Oral Presentation 20th Lancefield International Symposium on Streptococci and Streptococcal Diseases 2017

LL-37 cleavage by the Group A streptococcus CXC chemokine protease eliminates its immunomodulatory activities thus promoting invasive infection (#59)

Debabrata Biswas 1 , Poornima Ambalavanan 1 , Nadia Suray Tan 2 , Veronique Angeli 2 , Emanuel Hanski 1 3
  1. NUS-HUJ Cellular & Molecular Mechanisms of Inflammation Programme, Department of Microbiology and Immunology, National University of Singapore, Singapore
  2. Immunology Programme, Department of Microbiology and Immunology, National University of Singapore, Singapore
  3. Department of Microbiology and Molecular Genetics, Faculty of Medicine, The Hebrew University of Jerusalem, Jerusalem, Israel

Severe soft tissue infections caused by Group A streptococci (GAS) are characterized by rapid dissemination of GAS followed by massive necrosis of the infected tissue. The GAS serine protease ScpC (also known as SpyCEP) plays a central role in GAS virulence by cleaving the host CXC-chemokine, interleukin-8 (IL-8) and thus impairing recruitment, activation and formation of neutrophil extracellular traps (NETs).
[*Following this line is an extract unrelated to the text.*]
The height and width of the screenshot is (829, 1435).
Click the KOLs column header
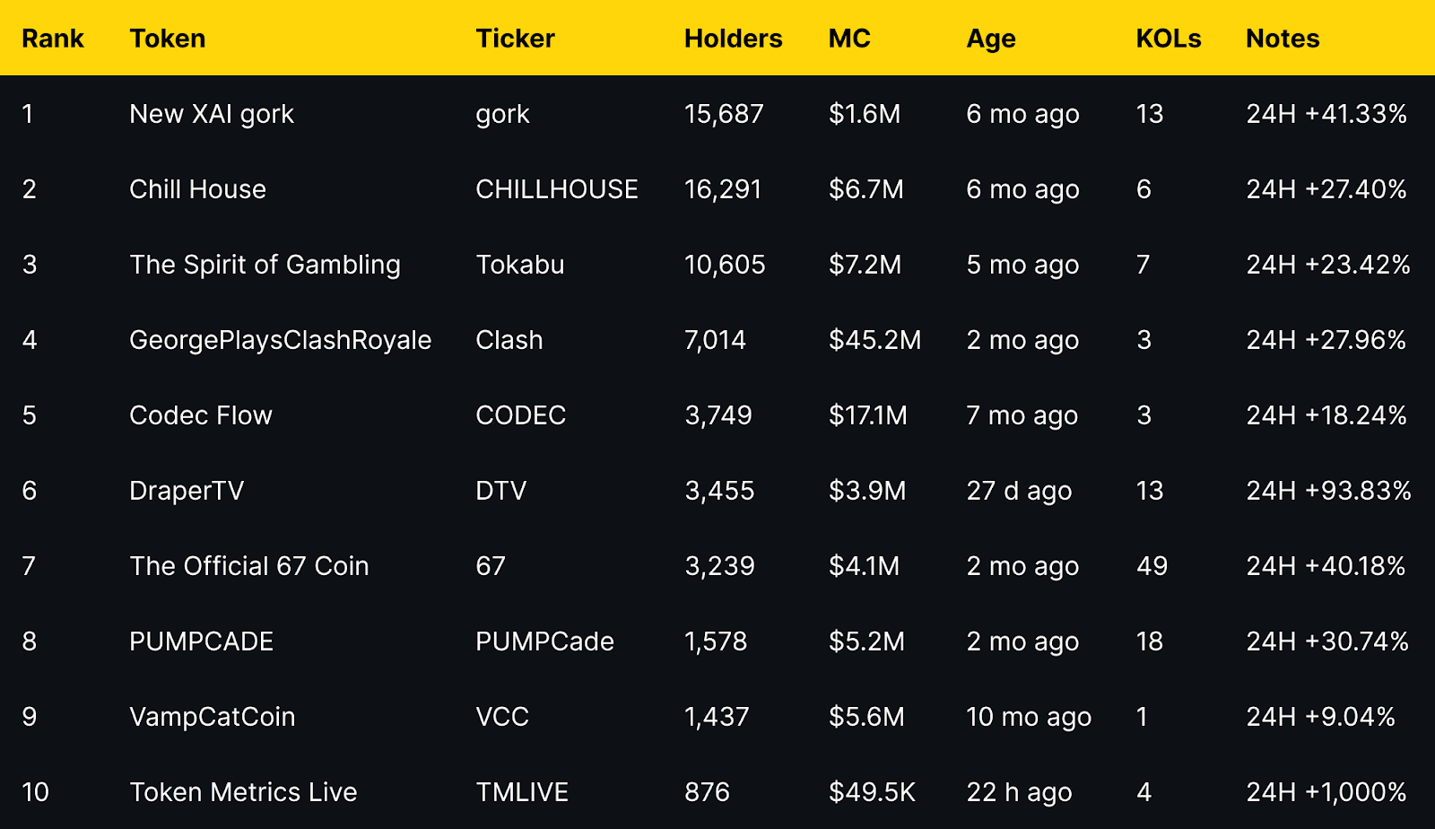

IL-8 has been the only identified substrate of ScpC. Here, we report that the human cathelicidin anti-microbial peptide, LL-37, also serves as a substrate for ScpC. LL-37 cleavage by ScpC results in the loss of its immunomodulatory activity, namely the ability to recruit neutrophils directly, and to stimulate IL-8 production by skin keratinocytes. These activities seem pertinent to human invasive soft-tissue GAS infections as previous study revealed the coexistence of LL-37 with viable bacteria in soft tissues debrided from human patients. This study hinted that LL-37 does not necessarily act as an anti-microbial peptide but perhaps as immuno-modulator of the innate immune response. The identification of the LL-37 cleavage site by ScpC enabled us to produce LL-37-derived peptides that were resistant to ScpC cleavage and retained their immunomodulatory functions. Using the murine model of human GAS soft tissue infection, we demonstrated that the LL-37 analogs significantly affected the distribution of neutrophils in the infected tissues.